— А ты ничего не замечаешь?
Не двигаться в пустошах, без ветра в лицо, значит вкусить все прелести нахождения под палящим солнцем. С каждой секундой становилось всё жарче и жарче. Не удивительно, что общие вопросы Хол вызвали раздражение.
— Как ловко ты свалил ответственность за своё раздражение на меня.
— Говори прямо, пожалуйся, — вздохнул я, чувствуя, как напряглась челюсть. — Про гордыню я уже понял. Ты это хочешь обсудить? Да, я затупил с Икаром. Что ещё здесь разбирать?
— Желания, Эрик. Расскажи мне, как они у тебя проявляются и как ты теряешь себя.
Этот вопрос поставил в ступор. Я другого ожидал. Что опять вылезла гордыня. Но желания?
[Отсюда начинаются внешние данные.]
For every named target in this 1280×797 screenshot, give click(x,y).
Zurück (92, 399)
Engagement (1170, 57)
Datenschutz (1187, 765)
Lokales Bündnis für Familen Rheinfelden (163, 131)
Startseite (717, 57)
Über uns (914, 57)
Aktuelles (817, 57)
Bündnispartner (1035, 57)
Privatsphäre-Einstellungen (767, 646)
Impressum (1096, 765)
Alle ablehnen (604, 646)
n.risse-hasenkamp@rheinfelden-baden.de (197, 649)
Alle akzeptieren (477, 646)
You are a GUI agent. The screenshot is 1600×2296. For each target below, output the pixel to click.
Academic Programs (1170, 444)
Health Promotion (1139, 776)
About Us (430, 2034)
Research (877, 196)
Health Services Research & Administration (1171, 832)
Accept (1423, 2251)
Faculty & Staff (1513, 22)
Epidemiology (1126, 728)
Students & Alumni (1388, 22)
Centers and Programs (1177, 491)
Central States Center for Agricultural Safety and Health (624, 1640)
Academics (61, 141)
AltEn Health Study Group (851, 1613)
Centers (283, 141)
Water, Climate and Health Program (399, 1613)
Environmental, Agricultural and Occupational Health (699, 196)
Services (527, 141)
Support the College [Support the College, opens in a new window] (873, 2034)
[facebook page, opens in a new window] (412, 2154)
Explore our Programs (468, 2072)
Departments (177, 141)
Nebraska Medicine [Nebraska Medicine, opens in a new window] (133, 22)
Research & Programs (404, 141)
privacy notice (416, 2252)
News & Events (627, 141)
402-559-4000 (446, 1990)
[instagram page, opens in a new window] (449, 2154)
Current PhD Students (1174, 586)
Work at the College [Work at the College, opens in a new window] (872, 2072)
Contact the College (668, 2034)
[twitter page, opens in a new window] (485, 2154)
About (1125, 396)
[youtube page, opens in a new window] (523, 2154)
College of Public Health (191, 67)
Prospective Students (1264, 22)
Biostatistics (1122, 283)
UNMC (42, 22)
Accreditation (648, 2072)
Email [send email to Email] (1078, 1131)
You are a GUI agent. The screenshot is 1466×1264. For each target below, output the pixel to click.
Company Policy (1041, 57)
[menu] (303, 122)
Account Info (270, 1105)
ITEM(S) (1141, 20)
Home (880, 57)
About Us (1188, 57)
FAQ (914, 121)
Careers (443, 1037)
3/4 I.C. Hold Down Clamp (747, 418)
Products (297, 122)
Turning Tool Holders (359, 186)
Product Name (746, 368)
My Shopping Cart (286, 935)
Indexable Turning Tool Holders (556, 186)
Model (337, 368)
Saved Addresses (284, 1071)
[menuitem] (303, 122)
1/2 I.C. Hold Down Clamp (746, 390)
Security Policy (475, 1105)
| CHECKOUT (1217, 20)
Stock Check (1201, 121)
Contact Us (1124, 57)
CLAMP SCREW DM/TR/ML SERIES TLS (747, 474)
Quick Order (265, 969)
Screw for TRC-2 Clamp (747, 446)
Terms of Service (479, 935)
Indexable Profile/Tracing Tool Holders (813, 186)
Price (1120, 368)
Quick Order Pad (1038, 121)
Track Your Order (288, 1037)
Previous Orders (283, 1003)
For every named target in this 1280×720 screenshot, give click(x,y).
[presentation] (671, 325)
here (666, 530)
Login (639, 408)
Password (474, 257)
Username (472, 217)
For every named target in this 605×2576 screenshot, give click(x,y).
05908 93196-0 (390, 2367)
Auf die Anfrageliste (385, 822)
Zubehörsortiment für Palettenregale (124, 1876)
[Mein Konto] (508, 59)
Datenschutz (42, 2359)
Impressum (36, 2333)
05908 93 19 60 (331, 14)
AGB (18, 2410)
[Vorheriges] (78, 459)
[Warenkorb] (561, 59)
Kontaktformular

В голове словно что-то щёлкнуло. Но не сразу. Сначала я ощутил ещё большее раздражение. Но умом понял, что раздражаться — не правильно. Если воспринимать Хол, как препятствие, то да, агрессия в её сторону закономерна. Но с каких пор Хол стала препятствием?
Эта мысль неприятно поразила. В том смысле, что я и правда воспринимал её, как проблему, досадную помеху, которая постоянно читает нравоучения.
Успехи настолько вскружили мне голову?
— Настолько и даже хуже. — заметила она.
Где-то здесь щелчок и произошёл. Если что-то отрицаешь и упорно не замечаешь, то тот вопрос, который задала субличность, это как уткнуться мордой в проблему. Если бы она спросила, есть ли у меня проблемы с желаниями — я уверенно сказал бы, что нет. Какие проблемы? Всё же хорошо. Уровень злобы стабильно низкий, я больше не делаю ничего плохо. Но от её формулировки мозг стал думать иначе.
— Хол, я правильно понимаю, что ты хочешь сказать: меня проблемы с желаниями?
— Ты и сам это понял. Но не смог уловить, в чем именно проблема.
— И в чем?
— Я не буду за тебя думать, иначе никакого эффекта от внутренней работы не будет.
— Дашь подсказку?
— Почему ты помог Икару?
— Потому что это правильно?
Хол ничего не сказала, а значит я ошибся с ответом.
— Ты как будто на школьном уроке у нелюбимого учителя. Не знаешь предмет и пытаешься угадать, вместо того, чтобы реально думать.